Worstall cites the Federal Reserve’s Index of Industrial Productivity as proof that the decline of American manufacturing is a misnomer. Indeed, as manufacturing GDP has fallen to around 13 percent of the economy, U.S. industrial output is today at an alltime high, recently surpassing the 2007 peak that preceded the Great Recession:

It’s a popular view, that structural changes will permanently diminish manufacturing’s importance even as the nation continues to produce more.

There are signs that it may not play out that way. For one, that implications of offshoring a manufacturing generation is even today slowing industry’s ability to keep up with demand, to find talent.

But whatever the jobs and economic equilibrium, it’s easy to take a more bullish view.
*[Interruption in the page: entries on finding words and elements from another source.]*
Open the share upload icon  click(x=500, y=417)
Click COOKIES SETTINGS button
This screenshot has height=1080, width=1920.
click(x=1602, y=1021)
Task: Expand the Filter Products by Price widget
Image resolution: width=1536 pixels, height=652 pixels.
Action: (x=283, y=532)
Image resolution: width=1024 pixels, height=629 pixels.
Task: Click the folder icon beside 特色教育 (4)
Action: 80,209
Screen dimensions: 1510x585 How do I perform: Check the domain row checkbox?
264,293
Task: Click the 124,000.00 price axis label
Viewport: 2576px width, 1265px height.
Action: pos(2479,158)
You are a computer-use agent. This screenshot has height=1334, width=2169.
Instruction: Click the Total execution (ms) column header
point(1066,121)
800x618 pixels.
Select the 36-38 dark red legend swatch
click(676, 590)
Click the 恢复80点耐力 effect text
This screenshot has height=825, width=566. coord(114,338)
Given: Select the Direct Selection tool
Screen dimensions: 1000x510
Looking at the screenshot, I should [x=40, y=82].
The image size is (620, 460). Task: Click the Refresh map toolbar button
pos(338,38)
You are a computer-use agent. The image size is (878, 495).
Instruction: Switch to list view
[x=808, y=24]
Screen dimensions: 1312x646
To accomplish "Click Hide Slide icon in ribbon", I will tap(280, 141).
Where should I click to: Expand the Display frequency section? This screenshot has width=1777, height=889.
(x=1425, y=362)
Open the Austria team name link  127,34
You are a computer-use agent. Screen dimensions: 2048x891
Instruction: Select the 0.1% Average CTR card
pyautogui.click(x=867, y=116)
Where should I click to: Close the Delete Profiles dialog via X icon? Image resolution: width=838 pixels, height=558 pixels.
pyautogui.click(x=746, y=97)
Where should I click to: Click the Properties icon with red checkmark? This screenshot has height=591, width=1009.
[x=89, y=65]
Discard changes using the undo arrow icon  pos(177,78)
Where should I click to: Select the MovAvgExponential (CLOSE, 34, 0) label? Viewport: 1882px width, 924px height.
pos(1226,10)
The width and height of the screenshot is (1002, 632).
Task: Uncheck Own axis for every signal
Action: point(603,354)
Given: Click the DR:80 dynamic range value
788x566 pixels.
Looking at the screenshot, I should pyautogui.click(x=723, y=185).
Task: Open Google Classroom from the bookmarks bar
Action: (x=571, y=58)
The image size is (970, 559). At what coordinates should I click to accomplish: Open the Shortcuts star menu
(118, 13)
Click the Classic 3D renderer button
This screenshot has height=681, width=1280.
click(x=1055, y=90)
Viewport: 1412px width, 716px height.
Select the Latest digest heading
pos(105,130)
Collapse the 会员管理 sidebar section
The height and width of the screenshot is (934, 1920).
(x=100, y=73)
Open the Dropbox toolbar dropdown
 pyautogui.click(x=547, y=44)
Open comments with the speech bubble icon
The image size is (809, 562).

Manufacturing’s has long been the engine of American R&D, and given improving economics of ‘Made in the USA’, the prospects for sustained national investment in research – in manufacturing – are good.

Moreover, many high-flying U.S. multinationals are manufacturers – they just don’t make a lot of stuff here. For now. Apple’s a tech company, Nike a giant in consumer goods. We celebrate design and engineering, management and retail innovation. At the end of day, they’re manufacturers. If making here is more economical, and increasingly it is, more will do so. That’s not a decline.

Manufacturing’s halcyon days, of 24% GDP, may be gone. But the U.S. economy will continue to be shaped by makers, maybe even more so in the future. Trends point in that direction.

Employment and GDP growth may folliow. Call it what you will.